Staphylococcus aureus is an opportunistic pathogen that causes a broad spectrum of acute and chronic infections. Antibiotic resistance is a growing challenge and methicillin-resistant Staphylococcus aureus (MRSA) infections are more difficult to treat, resulting in increased burden for both patients and healthcare systems. Infections with community-associated methicillin-resistant S. aureus (CA-MRSA) of the USA300 lineage cause especially severe disease in the USA, affecting otherwise healthy individuals and provoking extensive necrosis in skin and lung despite antibiotic treatment. Human polymorphonuclear leukocytes (PMN) dominate the initial innate immune cellular response to invading microorganisms such as S. aureus. Optimal PMN microbicidal action relies on collaboration between oxidants generated by the phagocyte NADPH oxidase and an array of proteins stored in PMN granules. Among phagocytes, PMN are unique, as they possess myeloperoxidase (MPO) in their granules and thus have the singular capacity to oxidize chloride and thereby generate HOCl, a potent microbicide. How S. aureus senses and resists the oxidative microenvironment of the phagosome is unclear. S. aureus primarily perceives extracellular signals using two-component systems (TCS), and we and others have shown the agr quorum-sensing TCS is important for S. aureus survival in PMNs. Our overall goal is to investigate the mechanisms through which S. aureus resists human PMN oxidative killing and their consequences for S. aureus and for PMN. To address these questions, in Specific Aim 1 we will investigate the contribution of the agr system to SPIN regulation and expression. SPIN is a small secreted protein that was recently shown to directly bind to human MPO and prevent H2O2 from entering the active site, and we discovered in preliminary studies that SPIN is regulated by the agr system. We hypothesize that the agr-dependent expression of SPIN is critical for S. aureus survival within human PMN. We will investigate SPIN expression in WT and regulatory mutants, characterize the SPIN gene promoter, and determine the contribution of SPIN to agr-dependent survival of S. aureus within PMN.

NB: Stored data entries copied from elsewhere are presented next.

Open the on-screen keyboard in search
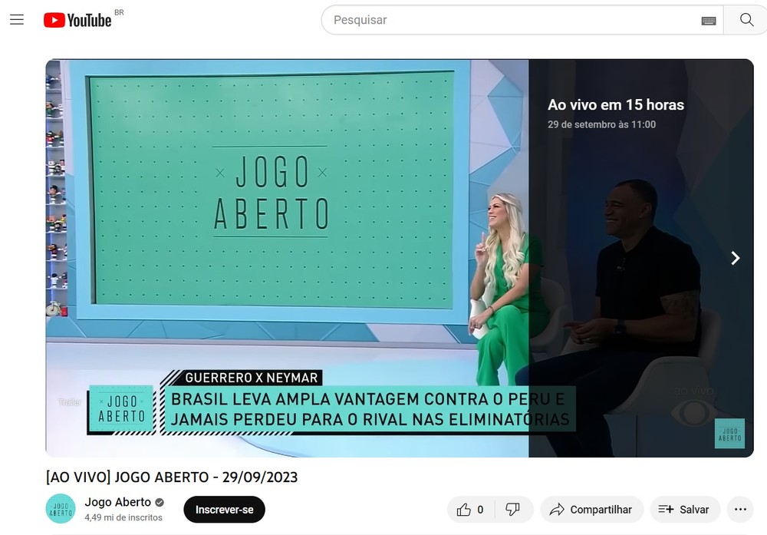This screenshot has width=767, height=535. (707, 19)
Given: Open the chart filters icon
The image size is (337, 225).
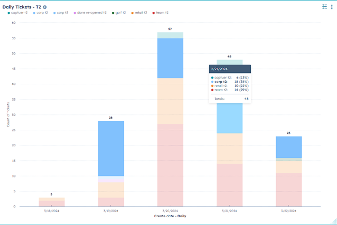Looking at the screenshot, I should point(325,7).
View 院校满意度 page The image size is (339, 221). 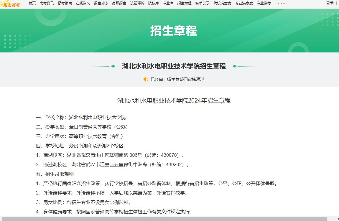tap(222, 3)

In Specific Aim 2, we will identify new mechanisms of S. aureus resistance to PMN-oxidative killing. In a rational approach, we inactivated YjiE (ORF 93) in USA300, a conserved HOCl-responsive transcription factor identified in E. coli, and observed increased sensitivity to the PMN-specific oxidant HOCl. Additionally, in preliminary screening, we have discovered USA300 mutant strains that are more resistant and sensitive to HOCl. In this aim we will characterize the YjiE regulon in USA300. We will also continue investigating HOCl resistant strains to identify target genes and finish screening the transposon library for new HOCl-responsive targets. Finally, we will assess the fate of PMN harboring mutant S. aureus strains with differential response to HOCl. Understanding of mechanisms by which ingested S. aureus thwart PMN will provide a framework for creating novel interventions to improve human health.

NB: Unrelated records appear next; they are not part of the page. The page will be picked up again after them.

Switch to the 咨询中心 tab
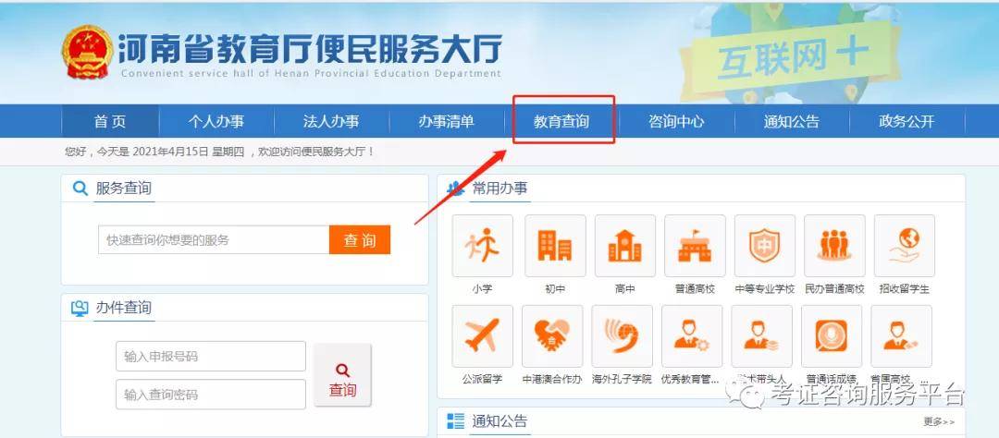This screenshot has width=999, height=438. [676, 121]
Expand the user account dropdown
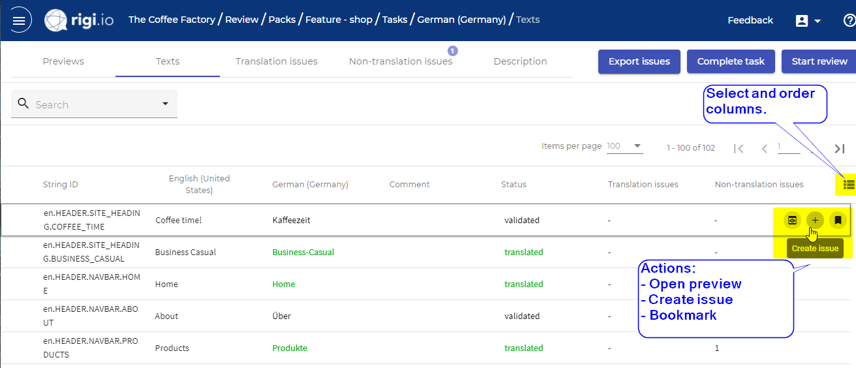The height and width of the screenshot is (368, 856). click(808, 21)
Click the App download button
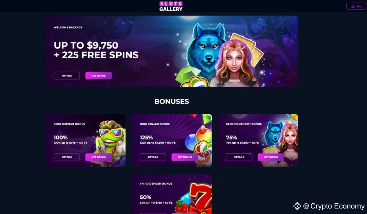Viewport: 367px width, 214px height. point(356,6)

Staphylococcus aureus is one of the most common causes of acute and chronic bacterial infections in both community and hospital settings. Human neutrophils protect the host by killing S. aureus using an array of oxidants, but protection is incomplete and serious infection, often fatal, result. How pathogens like S. aureus resist oxidative killing is unclear and the proposed studies will uncover new mechanisms that can aid development of novel interventions for improving human health.